Anna-Mart van der Merwe (born 9 August 1963), is a South African filmmaker and actress. She is best known for the roles in the films Stuur groete aan Mannetjies Roux, Poppie Nongena, and Kanarie as well as television soapies Soul City, Binnelanders, and 7de Laan.

Personal life
van der Merwe was born on 9 August 1963 in Vredendal, South Africa. She matriculated at Vredendal High School. Then she completed her BA degree in Languages from the University of Cape Town. Then he completed a diploma in Speech and Drama at the same university and nominated for ŉ Fleur de Cap award in the Most Promising Study category.

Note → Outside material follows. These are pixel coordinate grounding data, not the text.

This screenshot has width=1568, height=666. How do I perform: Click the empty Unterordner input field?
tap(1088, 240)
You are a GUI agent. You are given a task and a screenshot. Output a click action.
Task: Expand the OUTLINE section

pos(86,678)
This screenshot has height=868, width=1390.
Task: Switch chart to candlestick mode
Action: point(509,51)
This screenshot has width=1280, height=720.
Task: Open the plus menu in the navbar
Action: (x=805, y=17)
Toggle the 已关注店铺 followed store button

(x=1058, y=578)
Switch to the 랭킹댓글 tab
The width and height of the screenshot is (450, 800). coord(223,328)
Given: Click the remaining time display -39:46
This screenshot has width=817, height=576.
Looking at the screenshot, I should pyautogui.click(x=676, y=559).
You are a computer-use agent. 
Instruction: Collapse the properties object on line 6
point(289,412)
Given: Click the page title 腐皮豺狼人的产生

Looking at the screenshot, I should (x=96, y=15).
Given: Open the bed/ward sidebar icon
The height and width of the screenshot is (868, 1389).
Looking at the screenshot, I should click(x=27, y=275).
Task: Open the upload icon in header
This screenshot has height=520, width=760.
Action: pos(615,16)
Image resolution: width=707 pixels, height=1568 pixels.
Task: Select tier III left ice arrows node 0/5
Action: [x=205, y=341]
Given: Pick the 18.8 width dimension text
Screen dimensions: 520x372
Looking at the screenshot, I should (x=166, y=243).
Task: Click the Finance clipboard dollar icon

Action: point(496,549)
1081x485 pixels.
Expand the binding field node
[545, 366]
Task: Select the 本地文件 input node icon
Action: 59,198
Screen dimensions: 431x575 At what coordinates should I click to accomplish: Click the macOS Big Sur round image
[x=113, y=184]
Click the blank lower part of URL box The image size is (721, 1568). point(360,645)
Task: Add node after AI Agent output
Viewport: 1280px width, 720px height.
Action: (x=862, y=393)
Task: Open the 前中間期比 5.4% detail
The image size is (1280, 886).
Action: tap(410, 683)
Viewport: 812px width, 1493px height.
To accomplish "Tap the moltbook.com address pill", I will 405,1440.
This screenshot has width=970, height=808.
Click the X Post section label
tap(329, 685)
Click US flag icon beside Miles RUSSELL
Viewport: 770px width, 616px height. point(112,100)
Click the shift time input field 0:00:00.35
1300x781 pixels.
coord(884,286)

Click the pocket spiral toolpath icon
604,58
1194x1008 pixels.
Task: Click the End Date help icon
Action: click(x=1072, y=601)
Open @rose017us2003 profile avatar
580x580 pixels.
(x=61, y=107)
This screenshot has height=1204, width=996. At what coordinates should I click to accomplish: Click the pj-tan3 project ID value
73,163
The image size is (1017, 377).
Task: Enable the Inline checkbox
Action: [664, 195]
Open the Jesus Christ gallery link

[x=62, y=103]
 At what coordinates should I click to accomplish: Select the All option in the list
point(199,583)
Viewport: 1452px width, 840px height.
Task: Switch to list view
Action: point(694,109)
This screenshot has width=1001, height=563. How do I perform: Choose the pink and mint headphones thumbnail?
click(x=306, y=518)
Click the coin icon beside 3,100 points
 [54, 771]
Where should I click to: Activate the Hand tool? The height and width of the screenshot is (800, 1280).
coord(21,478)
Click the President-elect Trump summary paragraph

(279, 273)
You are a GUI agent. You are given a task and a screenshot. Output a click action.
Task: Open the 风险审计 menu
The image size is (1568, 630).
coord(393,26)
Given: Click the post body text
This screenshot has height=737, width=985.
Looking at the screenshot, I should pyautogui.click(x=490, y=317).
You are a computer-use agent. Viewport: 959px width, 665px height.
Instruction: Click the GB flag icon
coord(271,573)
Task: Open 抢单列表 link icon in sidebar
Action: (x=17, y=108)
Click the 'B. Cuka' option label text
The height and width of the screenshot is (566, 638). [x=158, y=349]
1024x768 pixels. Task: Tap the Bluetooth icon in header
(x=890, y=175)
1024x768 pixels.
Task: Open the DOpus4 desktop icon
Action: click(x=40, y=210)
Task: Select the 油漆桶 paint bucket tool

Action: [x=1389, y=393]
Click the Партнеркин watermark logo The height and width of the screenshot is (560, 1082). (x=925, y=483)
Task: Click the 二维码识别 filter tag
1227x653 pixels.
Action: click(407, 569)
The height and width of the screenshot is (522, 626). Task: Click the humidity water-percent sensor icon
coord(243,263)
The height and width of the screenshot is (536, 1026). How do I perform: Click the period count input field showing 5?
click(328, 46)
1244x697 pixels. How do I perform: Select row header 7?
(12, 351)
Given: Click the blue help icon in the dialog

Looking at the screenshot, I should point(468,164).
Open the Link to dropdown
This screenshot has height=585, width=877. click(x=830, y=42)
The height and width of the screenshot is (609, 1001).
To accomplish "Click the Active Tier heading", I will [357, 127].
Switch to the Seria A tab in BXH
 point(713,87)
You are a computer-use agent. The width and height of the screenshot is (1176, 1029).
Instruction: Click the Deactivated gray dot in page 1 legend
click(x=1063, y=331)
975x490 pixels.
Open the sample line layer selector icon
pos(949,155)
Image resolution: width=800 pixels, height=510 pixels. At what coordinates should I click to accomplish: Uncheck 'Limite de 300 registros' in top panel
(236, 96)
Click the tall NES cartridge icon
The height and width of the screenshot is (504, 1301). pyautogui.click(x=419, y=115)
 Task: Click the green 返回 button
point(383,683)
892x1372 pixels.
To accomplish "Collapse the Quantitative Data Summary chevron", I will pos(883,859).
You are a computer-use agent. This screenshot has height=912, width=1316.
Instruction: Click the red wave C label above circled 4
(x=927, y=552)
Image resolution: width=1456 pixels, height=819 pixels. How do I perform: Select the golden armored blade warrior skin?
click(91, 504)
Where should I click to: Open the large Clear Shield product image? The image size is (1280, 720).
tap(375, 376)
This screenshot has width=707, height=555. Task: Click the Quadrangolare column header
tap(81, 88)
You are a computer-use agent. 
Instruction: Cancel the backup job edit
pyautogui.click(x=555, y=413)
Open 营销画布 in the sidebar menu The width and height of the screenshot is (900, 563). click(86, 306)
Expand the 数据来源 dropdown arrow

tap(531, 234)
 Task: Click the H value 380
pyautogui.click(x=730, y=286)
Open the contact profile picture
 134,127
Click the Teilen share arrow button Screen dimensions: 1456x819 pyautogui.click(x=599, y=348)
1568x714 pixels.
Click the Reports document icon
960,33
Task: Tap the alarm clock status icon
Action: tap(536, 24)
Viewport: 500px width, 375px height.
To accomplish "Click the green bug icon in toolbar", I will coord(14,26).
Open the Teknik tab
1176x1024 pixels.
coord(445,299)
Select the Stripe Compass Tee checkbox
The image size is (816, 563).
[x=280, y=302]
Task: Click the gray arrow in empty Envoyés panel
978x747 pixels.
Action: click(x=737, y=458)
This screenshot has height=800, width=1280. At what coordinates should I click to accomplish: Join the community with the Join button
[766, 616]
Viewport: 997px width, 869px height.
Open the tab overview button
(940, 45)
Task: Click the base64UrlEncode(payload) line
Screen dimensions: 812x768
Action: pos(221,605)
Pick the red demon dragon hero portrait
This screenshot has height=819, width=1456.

She is married to George Ware, a Zimbabwean businessman.

Career
After graduation in 1987, she was offered a two-year contract with the then TRUK at the Windybrow Theater in Hillbrow, Johannesburg. During this period, she acted in many theatre productions: The Women of Troy, The Witches of Salem, Boo to the Moon and Sing You of Bombs. In 1989 her contract period ended and then became a freelance actress. In 0000, she made television debut with the television serial Uitdraai produced by Annie Basson. After that success, she acted in many television serials in the preceding years such as; Sonkring 1 en 2, Torings, Konings, Onder Draai die Duiwel Rond, Soul City, Amalia, Feast of the Uninvited, Binnelanders, 7de Laan and Tydelik Terminaal gevolg.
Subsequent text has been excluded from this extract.